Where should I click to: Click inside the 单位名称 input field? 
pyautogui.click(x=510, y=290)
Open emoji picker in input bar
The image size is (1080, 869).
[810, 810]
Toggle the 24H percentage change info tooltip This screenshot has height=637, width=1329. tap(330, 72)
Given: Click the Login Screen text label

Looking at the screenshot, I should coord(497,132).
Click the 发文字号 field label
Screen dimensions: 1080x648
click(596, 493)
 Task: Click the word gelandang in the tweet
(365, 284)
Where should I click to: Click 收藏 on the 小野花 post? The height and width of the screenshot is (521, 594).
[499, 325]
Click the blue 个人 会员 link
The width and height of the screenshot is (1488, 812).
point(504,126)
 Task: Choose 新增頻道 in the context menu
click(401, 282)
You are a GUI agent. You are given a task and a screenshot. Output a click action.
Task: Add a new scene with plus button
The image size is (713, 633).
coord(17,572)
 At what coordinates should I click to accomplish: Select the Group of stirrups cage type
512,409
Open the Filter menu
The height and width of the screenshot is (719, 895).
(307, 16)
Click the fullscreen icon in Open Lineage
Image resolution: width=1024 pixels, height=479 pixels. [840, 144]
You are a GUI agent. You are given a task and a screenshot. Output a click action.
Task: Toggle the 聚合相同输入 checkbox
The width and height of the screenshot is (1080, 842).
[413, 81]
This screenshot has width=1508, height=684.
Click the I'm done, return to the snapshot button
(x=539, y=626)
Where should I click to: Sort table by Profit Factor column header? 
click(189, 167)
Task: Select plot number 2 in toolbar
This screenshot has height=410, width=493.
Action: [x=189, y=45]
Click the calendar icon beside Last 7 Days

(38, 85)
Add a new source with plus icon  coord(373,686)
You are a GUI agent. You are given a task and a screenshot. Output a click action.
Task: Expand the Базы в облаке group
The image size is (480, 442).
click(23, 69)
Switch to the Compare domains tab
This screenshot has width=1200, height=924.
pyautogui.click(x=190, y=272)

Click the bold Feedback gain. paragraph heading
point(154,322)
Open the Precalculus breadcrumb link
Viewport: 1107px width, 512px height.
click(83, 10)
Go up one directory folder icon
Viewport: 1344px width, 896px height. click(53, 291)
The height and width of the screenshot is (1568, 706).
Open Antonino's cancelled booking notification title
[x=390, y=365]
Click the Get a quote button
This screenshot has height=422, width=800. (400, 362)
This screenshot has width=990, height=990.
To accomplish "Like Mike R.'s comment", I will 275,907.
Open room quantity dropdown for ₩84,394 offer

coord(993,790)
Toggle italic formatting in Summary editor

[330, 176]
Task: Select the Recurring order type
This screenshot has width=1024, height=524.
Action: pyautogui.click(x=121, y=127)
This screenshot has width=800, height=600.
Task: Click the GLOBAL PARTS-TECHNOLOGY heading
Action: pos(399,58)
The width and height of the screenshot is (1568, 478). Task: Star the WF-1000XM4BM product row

• **WHAT IS NEEDED**
Lines in scope run from the one holding "Viewport: 1107px width, 512px height." to the last line of the material above; transcribe them exactly and omit the rest.

• **EXERCISE SOLUTION**
Viewport: 1107px width, 512px height.
click(83, 10)
Go up one directory folder icon
Viewport: 1344px width, 896px height. click(53, 291)
The height and width of the screenshot is (1568, 706).
Open Antonino's cancelled booking notification title
[x=390, y=365]
Click the Get a quote button
This screenshot has height=422, width=800. (400, 362)
This screenshot has width=990, height=990.
To accomplish "Like Mike R.'s comment", I will 275,907.
Open room quantity dropdown for ₩84,394 offer

coord(993,790)
Toggle italic formatting in Summary editor

[330, 176]
Task: Select the Recurring order type
This screenshot has width=1024, height=524.
Action: pyautogui.click(x=121, y=127)
This screenshot has width=800, height=600.
Task: Click the GLOBAL PARTS-TECHNOLOGY heading
Action: pos(399,58)
The width and height of the screenshot is (1568, 478). Task: Star the WF-1000XM4BM product row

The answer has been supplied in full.